Defendant, Lloyd Mallory, was charged in a superseding indictment with (i) conspiracy to commit wire and mail fraud pursuant to 18 U.S.C. § 1349, (ii) wire fraud pursuant to 18 U.S.C. § 1343, and (iii) mail fraud pursuant to 18 U.S.C. § 1341. At trial, evidence was adduced that defendant, a certified public accountant, prepared fraudulent tax returns and employment and asset verification letters between 2006 and 2008. These false documents were relied on by financial institutions to qualify individuals for home loans that they otherwise would not have received. And when, not unpredictably, these unqualified borrowers defaulted on their loans, the banks were left to recover whatever they could through foreclosure sales, a process rendered even more unappealing from the banks' perspective by the fact the housing market was deteriorating during this time period. Thus, the banks were forced to sell the houses for significantly less than the outstanding principal owed on the loans. The jury convicted defendant on the mail fraud and conspiracy counts, but acquitted him on the wire fraud count.
As discussed below, it is worth noting that this deterioration in the housing market was in no small part due to mortgage fraud schemes such as that perpetrated by defendant and his coconspirators.
At sentencing, the principal contested issue was the calculation of actual loss pursuant to § 2B1.1. The probation officer, in her presentence investigation report ("PSR"), calculated this loss by including the full amount of unpaid principal from eleven subject loans, less a credit for the amount actually recovered by the defrauded financial institutions from foreclosure sales of the homes. This method of calculation resulted in an actual loss amount in excess of $2,500,000 — specifically, $2,797,855 — and the addition of 18 offense level points to the base offense level pursuant to § 2B1.1(b)(1)(J). Defendant objected to this calculation, arguing that the "credit against loss" calculation should be based not on the actual amount recovered through foreclosure sales, but rather on the amount that defendant, at the time of the fraudulent acts, reasonably could have expected to be recovered from later foreclosure sales. Because his fraudulent conduct occurred between 2006 and 2008, while the housing market was showing significant signs of weakness, but before the more dramatic collapse in housing prices in late 2008 and early 2009, defendant argued that he could not have foreseen that the defrauded banks would have recovered as little as they did from the foreclosure sales. In support of this argument, he presented affidavits from appraisers who appraised the subject properties during 2006 and 2007. These appraisers averred (i) that their appraisals were accurate when made, (ii) that a foreclosure sale should have resulted in a sale price of 80 to 85 percent of the appraised value, and (iii) that the subsequent market deterioration was not reasonably foreseeable. See Def. Ex. 2-4. Based upon these affidavits, defendant contended that the appropriate actual loss amount was somewhere between $1,000,000 and $2,500,000, and therefore 16 offense level points — rather than 18 — should have been added to his base offense level pursuant to § 2B1.1(b)(1)(I).

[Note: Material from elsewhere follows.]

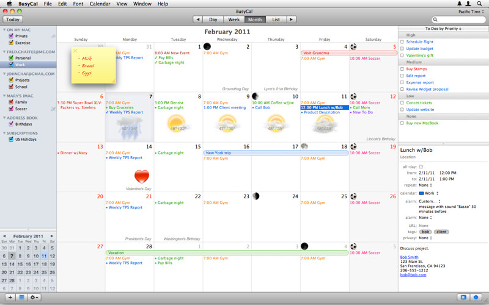Click the info panel icon at bottom right
Screen dimensions: 489x305
[x=477, y=297]
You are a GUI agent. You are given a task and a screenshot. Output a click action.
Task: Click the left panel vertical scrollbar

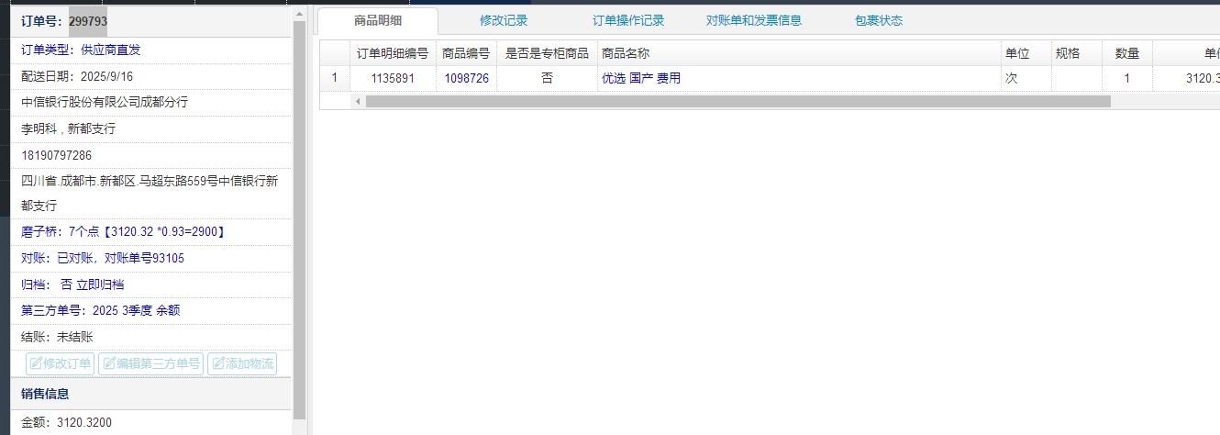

After oral argument, defendant's objection to the PSR with respect to the loss calculation issue was overruled. Accordingly, 18 points were assessed for the actual loss amount. After ruling on other objections, it was determined that defendant's total offense level was 29 and, with a criminal history category of I, his Guidelines range was 70 to 87 months. Had defendant's objection on the loss calculation issue been sustained, his total offense level would have been 27 and his Guidelines range 57 to 71 months. In the end, defendant was sentenced to 60 months' imprisonment, a variance sentence pursuant to 18 U.S.C. § 3553(a) that represented a significant decrease from his Guidelines range and also was at the low end of the Guidelines range that would have applied had defendant's loss calculation objection been sustained. The record makes it pellucidly clear that the same sentence would have been imposed in the event that defendant's objection on the loss calculation issue had been sustained. Also at sentencing, a restitution judgment was entered in the amount of the actual loss as computed by the probation officer — $2,797,855. This Memorandum Opinion memorializes and elaborates upon the reasons for the bench ruling on the actual loss calculation in this matter.
II.
The analysis properly begins with the relevant provisions of the advisory Guidelines. Specifically, § 2B1.1 provides that defendants convicted of certain enumerated offenses, including crimes of fraud and deceit, are subject to an enhancement based on the amount of the loss resulting from the offense conduct. See generally § 2B1.1(b)(1). The Application Notes to that section clarify that "loss" is defined as the greater of "actual loss" or "intended loss." See App. Note 3(A). Pertinent here is that actual loss is defined as "the reasonably foreseeable pecuniary harm that resulted from the offense." App. Note 3(A)(i). The Application Note further clarifies that reasonably foreseeable pecuniary harm (i) is harm that "the defendant knew or, under the circumstances, reasonably should have known, was a potential result of the offense," and (ii) does not include interest of any kind. App. Note 3(A)(iv), 3(D)(i).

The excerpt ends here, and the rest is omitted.